§ TASKS TO PERFORM:
A - In the passage on magazine alcohol ads, under the industry's voluntary code, what share of a magazine's readers may be younger than 21 for alcohol ads to be placed there?
B - Extend the passage on underage drinkers and magazine alcohol ads with one or two paragraphs that begin after its last sentence.

Member Research & Reports

Johns Hopkins Finds Underage Drinkers Heavily Exposed to Magazine Alcohol Ads

Underage drinkers between the ages of 18 and 20 see more magazine advertising than any other age group for the alcohol brands they consume most heavily, raising important questions about whether current alcohol self-regulatory codes concerning advertising are sufficiently protecting young people.

This is the conclusion of a new study from the Center on Alcohol Marketing and Youth (CAMY) at the Johns Hopkins Bloomberg School of Public Health that examined which age groups saw the most magazine advertising for the 25 alcohol brands most popular among underage boys and girls, in contrast with 308 alcohol brands less popular with underage drinkers. Published in the July issue of the Journal of Studies on Alcohol and Drugs, it is believed to be the first paper to examine whether youth exposure to magazine alcohol advertising is higher for the brands they frequently consume.

Alcohol advertising in the U.S. is primarily regulated by the industry itself through a voluntary code; according to the code, alcohol ads should be placed only in magazines where less than 30 percent of the readers are younger than 21.

§ DATA BLOCK:

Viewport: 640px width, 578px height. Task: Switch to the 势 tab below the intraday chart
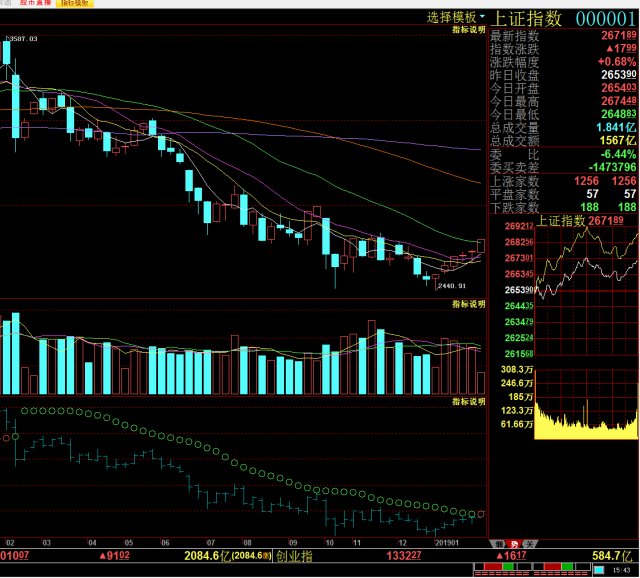coord(514,544)
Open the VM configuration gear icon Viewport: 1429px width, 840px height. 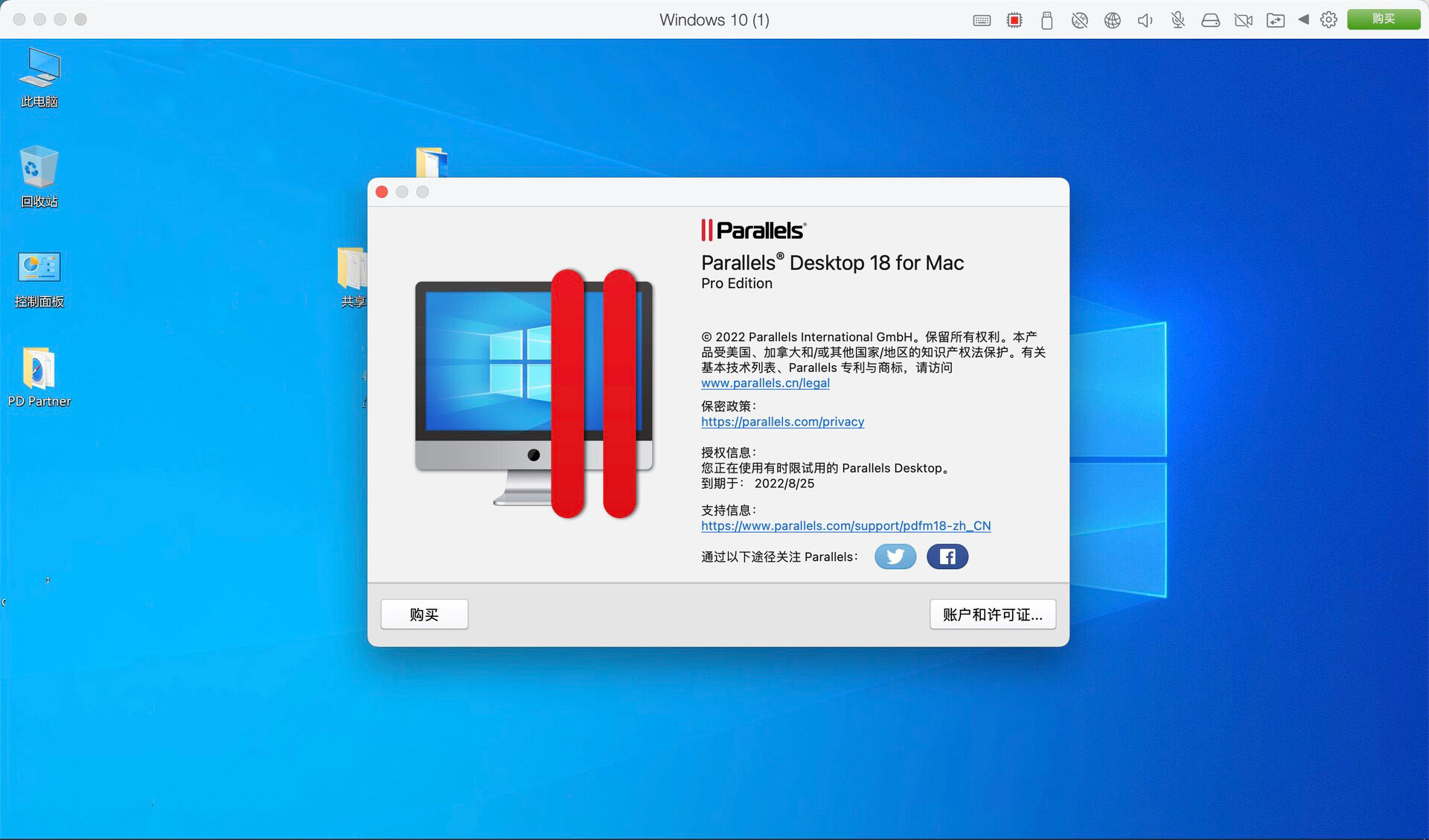tap(1329, 19)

§ EXERCISE ANSWERS:
A - Less than 30 percent.

B -
“Eighteen- to 20-year-olds experience one of the highest rates of excessive alcohol use and alcohol use disorders among all age groups,” says study author and CAMY director Dr. David Jernigan. “This study adds to the growing evidence that exposure to alcohol advertising may be related to drinking and, importantly, suggests a relationship between advertising exposure and consumption of specific brands.”

At least 14 studies have found that the more young people are exposed to alcohol advertising and marketing, the more likely they are to drink, or if they are already drinking, to drink more. In 2011, alcohol advertisers spent more than 250 million dollars on magazine advertising in the U.S.

In the new study, the researchers used national magazine readership data to identify which age groups received the greatest exposure to advertising for the top brands consumed by underage males and females.